[Source data — start]
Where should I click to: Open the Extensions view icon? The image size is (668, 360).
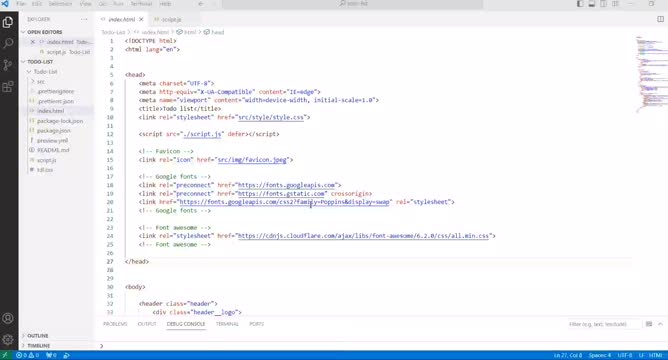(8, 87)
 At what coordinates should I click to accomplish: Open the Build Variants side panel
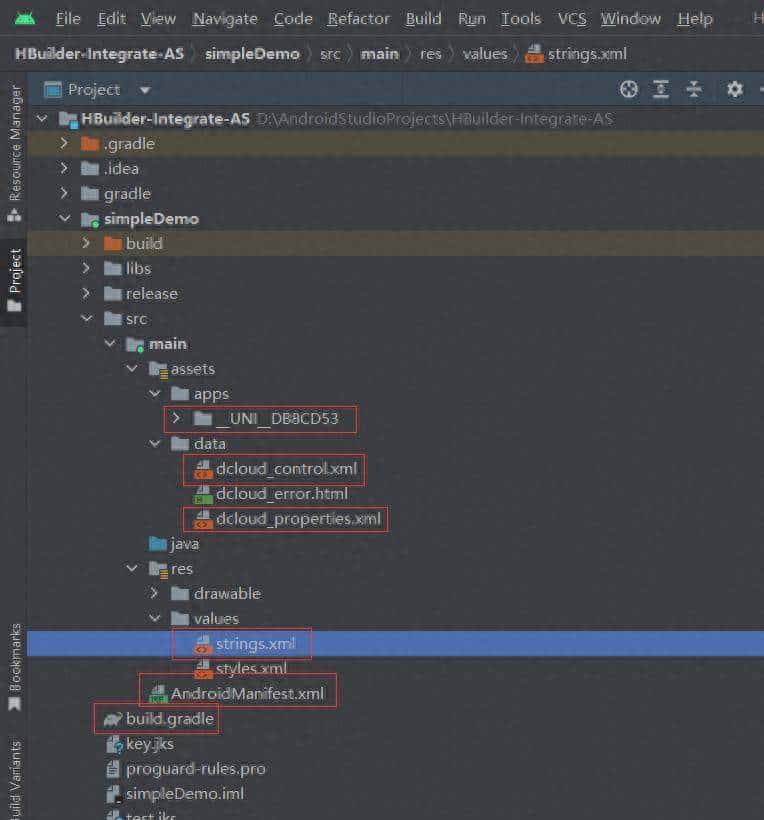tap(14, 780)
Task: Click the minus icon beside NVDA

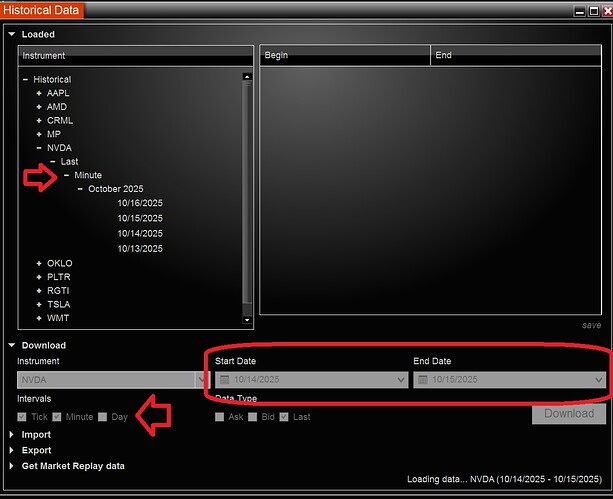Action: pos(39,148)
[Source data — finish]
What you have to do - Output every line of the records exactly, excluding all pictures.

Solution for this problem -
Where should I click to: Open the Extensions view icon? The image size is (668, 360).
(8, 87)
 At what coordinates should I click to accomplish: Open the Build Variants side panel
tap(14, 780)
Task: Click the minus icon beside NVDA

Action: pos(39,148)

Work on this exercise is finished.